6:54 PM EST, December 16, 2012
As in all divorces, this one has been messy.
The football and basketball-only members of the Big East Conference have been at odds for quite some time and no amount of counseling was going to bring these two parties back together again.
It was irreconcilable differences all the way. The addition of schools such as Tulane and East Carolina appeared to be the tipping point. They are programs many from the Catholic Seven — Marquette, DePaul, Georgetown, St. John's, Villanova, Providence and Seton Hall — believe are watering down the strength of their overall product.
Officials from those schools reportedly have had concerns over the direction of the Big East for quite some time and who can blame them? The Big East was once considered a power broker in college basketball, but with the losses of members like Louisville, West Virginia, Notre Dame, Syracuse and Pittsburgh those days seem to be dwindling.
Negotiations for a new media rights deal, which at one time appeared be leading to a lucrative deal, have gone awry. Officials passed up a deal with ESPN with the hope of sparking a bidding war among networks such as NBC Sports and Fox. That was before all of this discord.
At the rate it's going, the remaining Big East schools will be lucky to get a media rights deal with QVC. "We have these 13 wonderful, slightly used eager to please schools . . . only five easy payments of $1 million."
It's nothing short of a mess.
Meanwhile, schools such as Connecticut, Cincinnati, USF, UCF, SMU, Houston, Memphis, Tulane, East Carolina, Boise State, San Diego State and Navy are left to wonder what's next?
Sure, there were the typical assertions that everything is fine and dandy, but underneath it all, the current and future league members have to be on DEFCON 1.
But what can they do?
The For Sale sign has been out in the front lawn of both Cincinnati and Connecticut for quite some time. Both schools have made it clear they are eager to jump to another conference and especially favor the ACC.
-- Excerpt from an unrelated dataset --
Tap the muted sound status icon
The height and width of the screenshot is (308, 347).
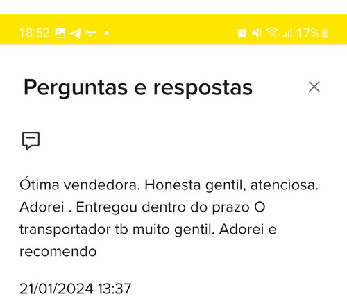click(257, 33)
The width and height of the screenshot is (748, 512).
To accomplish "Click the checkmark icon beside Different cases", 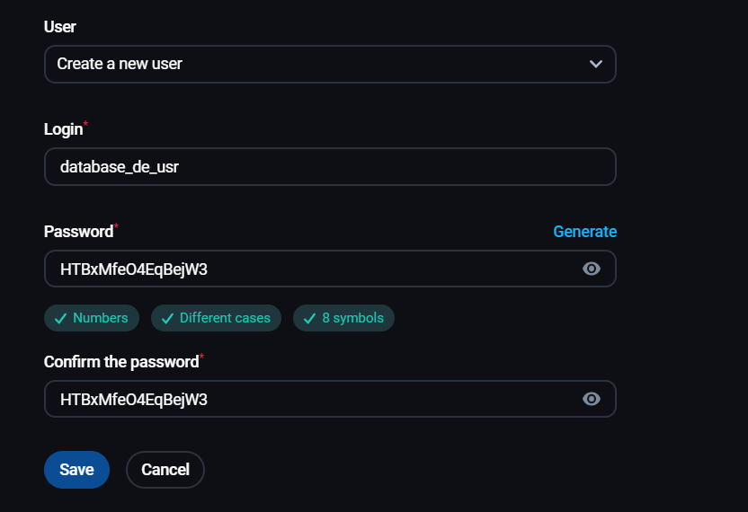I will pyautogui.click(x=167, y=319).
Future members such as the Boise State Broncos, who were on the fence to begin with, have to be reconsidering all of their options. While Navy, a school that isn't expected to join the Big East until 2015, might just remain independent and leave the rest to fend for themselves.
If the remaining schools can avoid losing members— which unfortunately depends on what others including the Big Ten and ACC will do — and they can retain the Big East brand, things can still look up.
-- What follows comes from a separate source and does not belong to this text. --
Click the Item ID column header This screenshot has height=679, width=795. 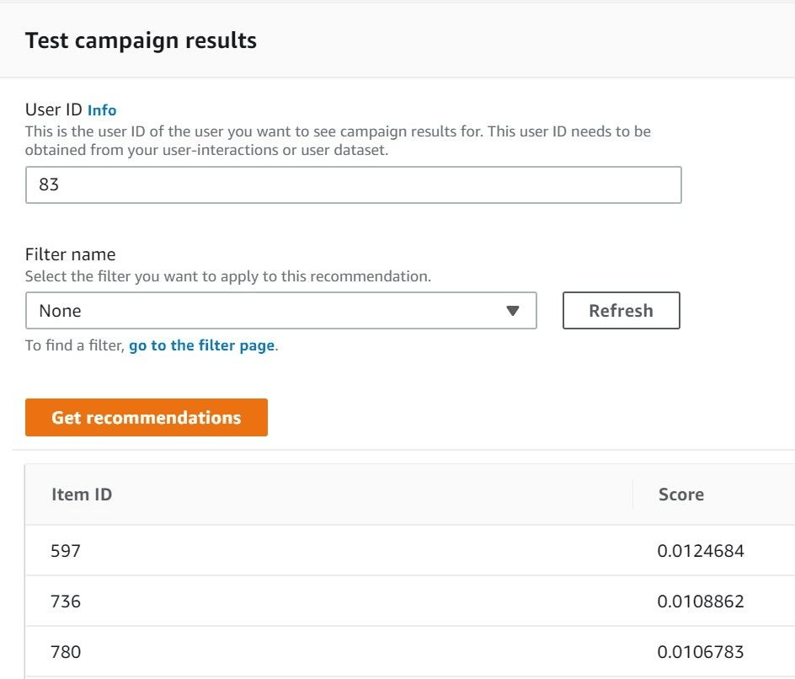coord(81,495)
There is always the automatic bid to the BCS, which the Big East reportedly could still have for 2013. That accounts for millions of dollars of revenue for the conference and its remaining members.
It's something, right?
What the Big East needs is strong leadership. Someone who can bring all the factions together and work out the best possible deal for everyone involved. Until they find that, the remaining schools should just move into a single-bedroom apartment and start over.
No experience necessary
Temple has reportedly hired Matt Rhule to be its next football coach. He replaces Steve Addazio, who left to take the head coaching job at Boston College. Rhule becomes the 20th coaching hire this offseason and, by all accounts, the college coaching landscape in the Football Bowl Subdivision is getting younger and less experienced. The average age of the 20 new hires is 44 years old, while the average number of years being a head coach is 3.3. On the flip side of that, the average age of the 25 coaches that left their jobs or were fired this offseason was 53 and their average amount of head coaching experience was 8.3 years. Two of the new head coaching hires — Skip Holtz (13) and Tommy Tuberville (17) — have more than a decade's worth of head coaching experience, while eight hires have zero head coaching experience.
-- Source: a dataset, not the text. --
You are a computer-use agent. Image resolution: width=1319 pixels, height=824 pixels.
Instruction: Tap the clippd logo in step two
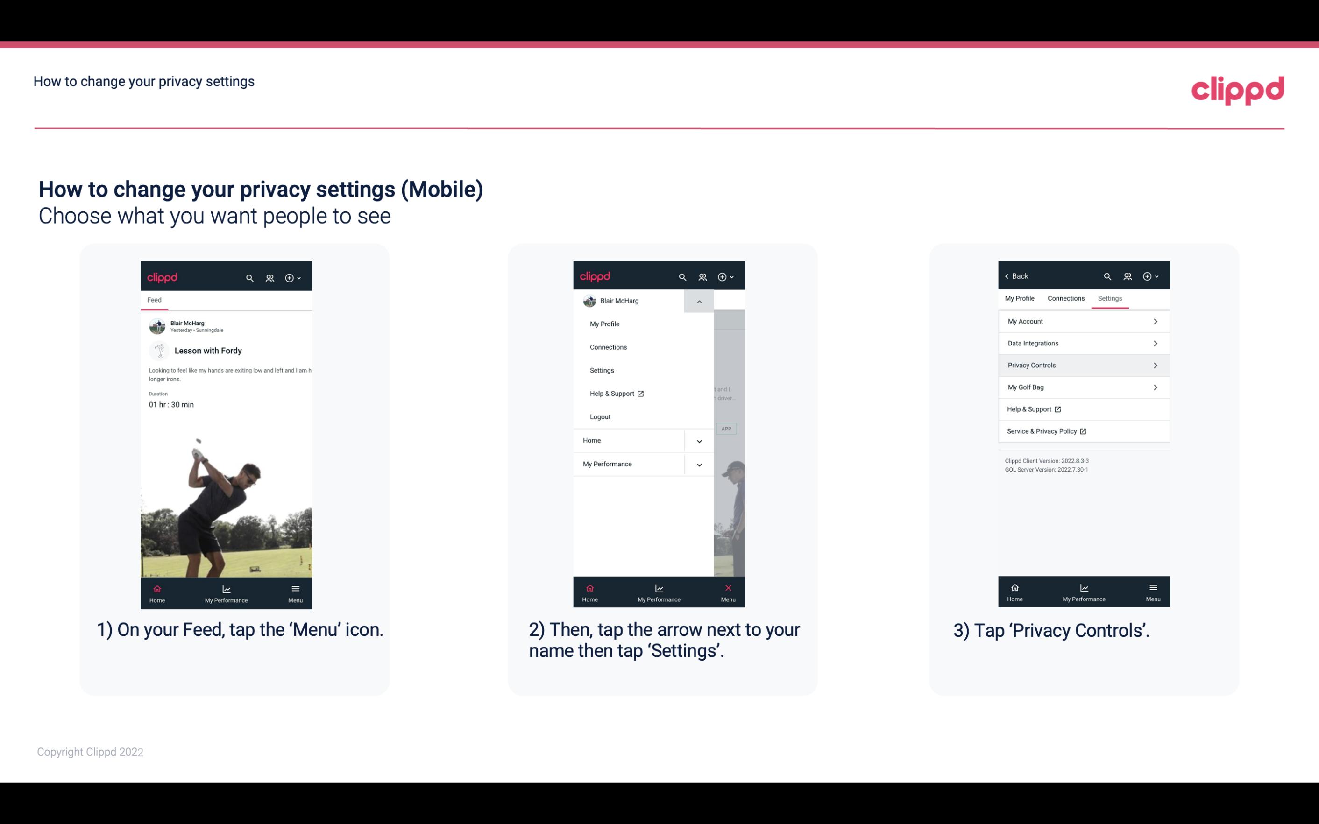click(595, 275)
If the first bowl game is any indication how the rest of the college football postseason is going to go, we can expect to see some exciting football. Arizona trailed Nevada 48-35 with 1:48 left in the fourth quarter of Saturday's Gildan New Mexico Bowl when the Wildcats pulled off one of the most improbable comebacks by scoring 14 points in the final 46 seconds, including recovering an onside kick to down the Wolf Pack 49-48. Meanwhile, Kerwynn Williams rushed for 235 yards and three touchdowns as Utah State defeated Toledo 41-15 in the Famous Idaho Potato Bowl. It was the first bowl win for the Aggies since 1993 and will more than likely leave them ranked in the top 25 for the first time in almost five decades.